Ingestion methods and data types
To effectively monitor your environment and investigate incidents, Google Security Operations lets you ingest a wide variety of security data. Understanding the types of data you can bring into the platform and the methods used to ingest them is the first step in building a robust security posture.
Types of ingestion data
Google SecOps categorizes incoming data into four primary types, each serving a distinct purpose in the detection and investigation lifecycle:
- Raw logs: These are the original, untouched data streams from your security sources (such as, firewalls, EDR tools, and cloud platforms). Arriving in formats like JSON, Syslog, CSV, or unstructured text, the logs serve as the "source of truth" for deep forensics and compliance. Because field names vary by vendor, raw logs act as the initial input before the platform parses and normalizes the field names.
- UDM events: Unified Data Model (UDM) events are created when parsers convert your raw logs into a consistent, vendor-agnostic format. For example, disparate terms like
src_ipandclient-ipare standardized into a singleprincipal.ipfield. Downstream systems use UDM to provide capabilities like unified search and detection rules. - Entity context data: This data provides the "who, what, and where" to turn generic events into meaningful leads. Context data tells you if an IP address belongs to a high-ranking executive or a critical production server. By enriching events with metadata from sources like Active Directory or CMDBs, analysts can prioritize threats based on actual organizational risk.
- Alerts: These are high-fidelity signals that signify activity requiring immediate attention. Alerts can be ingested directly from external security products (like CrowdStrike) or generated internally by the Google SecOps YARA-L detection engine when UDM events or entities trigger a rule. The alerts serve as the primary building blocks for incident cases.
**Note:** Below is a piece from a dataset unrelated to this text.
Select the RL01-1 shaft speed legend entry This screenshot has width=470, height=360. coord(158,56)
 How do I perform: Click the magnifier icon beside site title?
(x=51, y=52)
Understand ingestion entities
Entities provide crucial context to network events. A standard network event might show that user abc@foo.corp launched shady.exe, but it won't indicate if that user is a recently terminated employee.
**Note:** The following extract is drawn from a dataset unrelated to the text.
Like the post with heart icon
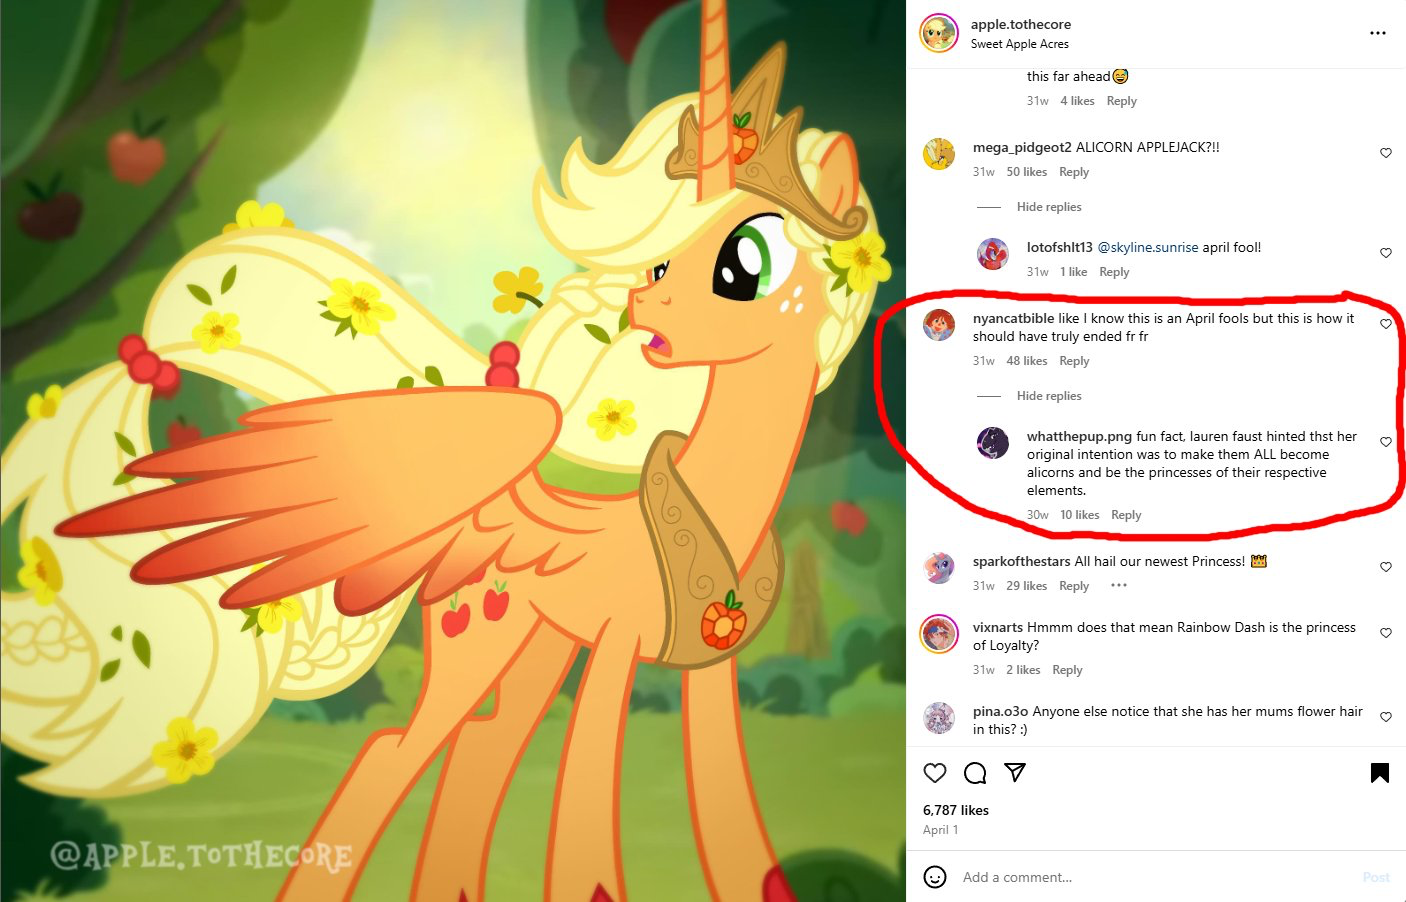This screenshot has width=1406, height=902. 935,773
The entity data model lets you ingest these relationships, capturing new context from IAM, vulnerability management, and data protection systems to provide rich threat intelligence.
Out-of-the-Box entity context parsers
To make ingesting data as seamless as possible, Google SecOps includes API connectors and default parsers for many common authoritative sources. You can ingest asset or user context data from the following supported sources:
- Identity, HR and Access Management: Azure AD Organizational Context, Duo User Context, Google Cloud IAM Analysis, Google Cloud IAM Context, Google Cloud Identity Context, Microsoft AD, Okta User Context, SailPoint IAM, Workday, Workspace Privileges, and Workspace Users.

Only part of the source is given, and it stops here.